De mes premiers regards sur tes formes d'éthiops les choses n'ont pas changé; j'avais trouvé la forme pour me pétrifier d'éternité, c'était si clair et si soudain: j'avais élu l'entrelacs de tes bras pour y saisir une âme à laquelle aspirer. Car aimer c'est vouloir se dissoudre en l'objet contemplé.
Les femmes que j'ai aimé furent les femmes que j'étais; mais il y avait encore trop de nature en elles, et je pouvais, par là, me passer de l'histoire. À travers toi, par contre, c'est bien l'œuvre des hommes qui m'élève à l'extase. Et je sais désormais que je suis bien humain à mesure que mon âme imprime en l'usine des jours ce poème où j'inhume un feu de ma durée.
vendredi 4 juillet 2025
Métaphore de la conscience
À mesure que l'on vieillit s'ancre plus profondément la certitude vécue que l'on est seul, absolu car ignorant des autres. Les anciennes relations se reconfigurent sans cesse, délitant des liens qu'on croyait établis -- mais qu'est-ce qui, réellement, peut prétendre à l'être?
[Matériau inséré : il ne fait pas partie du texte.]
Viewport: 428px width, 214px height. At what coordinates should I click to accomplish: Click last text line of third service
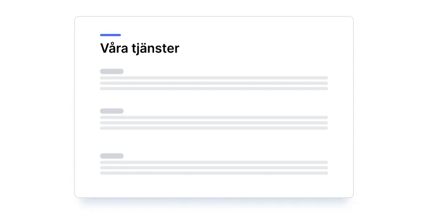coord(214,173)
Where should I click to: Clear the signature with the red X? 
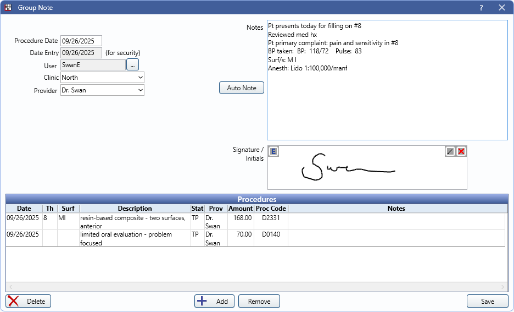coord(461,151)
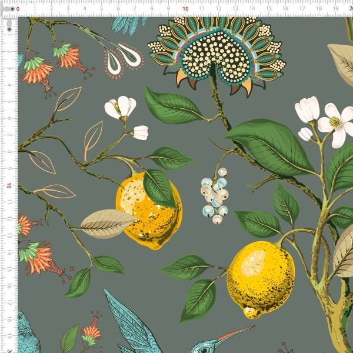
Task: Click the 15 mark on the top ruler
Action: coord(269,9)
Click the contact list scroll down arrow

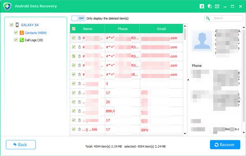(185, 134)
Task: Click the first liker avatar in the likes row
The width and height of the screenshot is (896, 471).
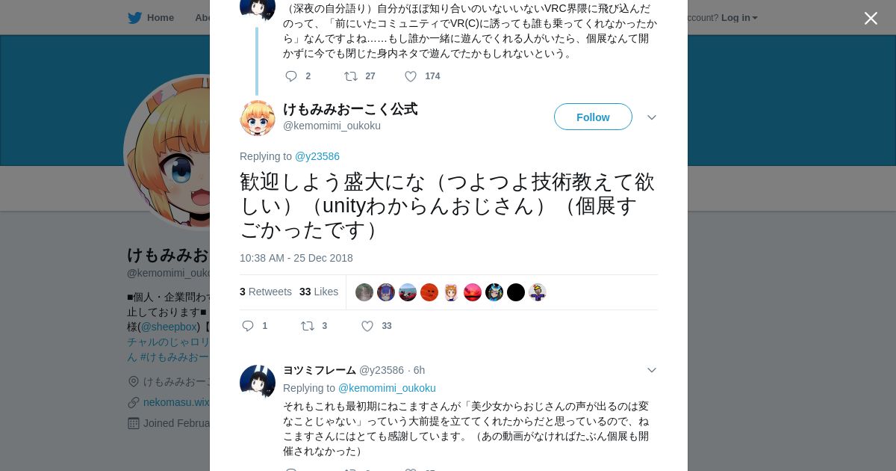Action: click(364, 292)
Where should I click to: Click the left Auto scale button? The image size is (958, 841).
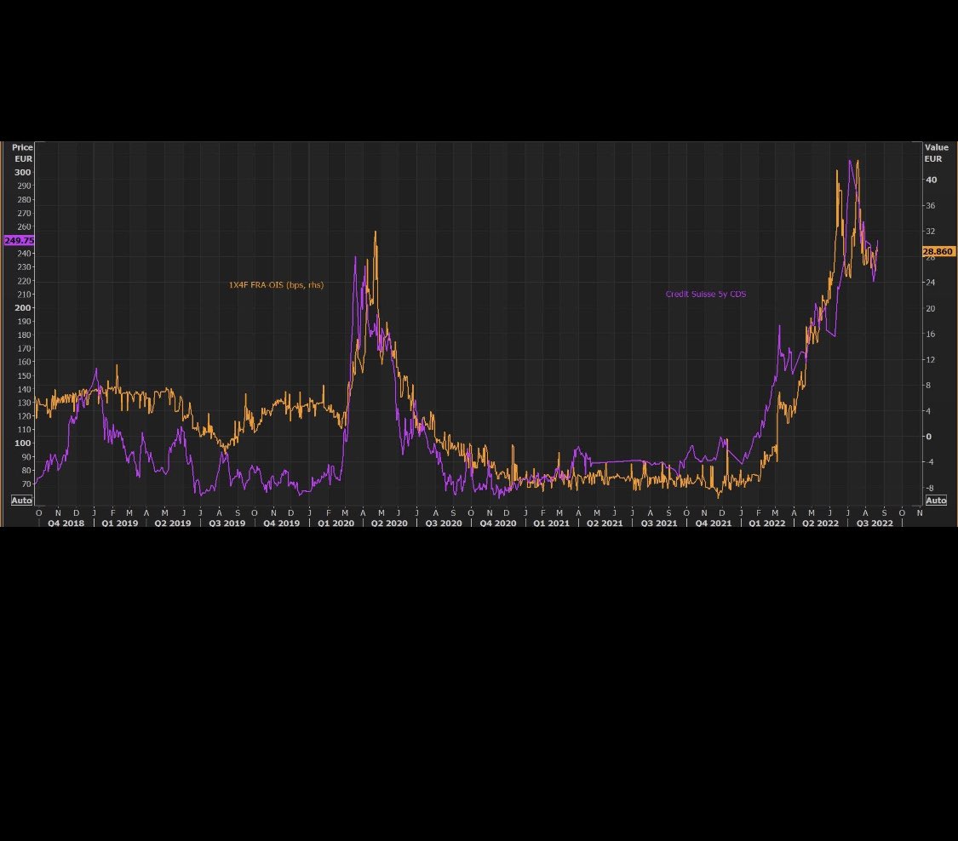point(21,501)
Les nouvelles relations, quant à elles, sont plus friables que les pâtés de sable océanique, ils offrent l'illusion du grandiose et du solide, mais vivent le temps d'une marée. À force d'en engranger puis de les voir s'effriter, on cesse de pourchasser les nuages, et, l'espoir fait place à la méfiance qui cède la place au scepticisme.
Peut-être alors, se rend-on compte qu'on n'est plus si aimable qu'on croyait, qu'on a perdu ce quelque chose qui réchauffait les cœurs, qu'on est devenu tellurique: on a vêtu son nu noyau.
Il faut prier alors que tout ce que le temps a bien solidifié ne s'érode pas comme le reste, que demeure quelques stalactites philiaques capables de construire et de consolider à rebours du naufrage qu'est tout destin.
Que la caverne de ses quarante ans est nue... hantée par d'échevéennes réverbérations invoquant tous les spectres d'un passé dilaté au point d'être gazeux.
Voilà ce qui reste des autres, un nuage gazeux que l'immense abjecte masse de notre égo capture en son orbite pour y nourrir la fission atomique d'une âme centrifuge -- et par là-même tuminescente.
L'âme un chantier détruisant tout pour son néant -- le trou noir métaphore de toutes les consciences.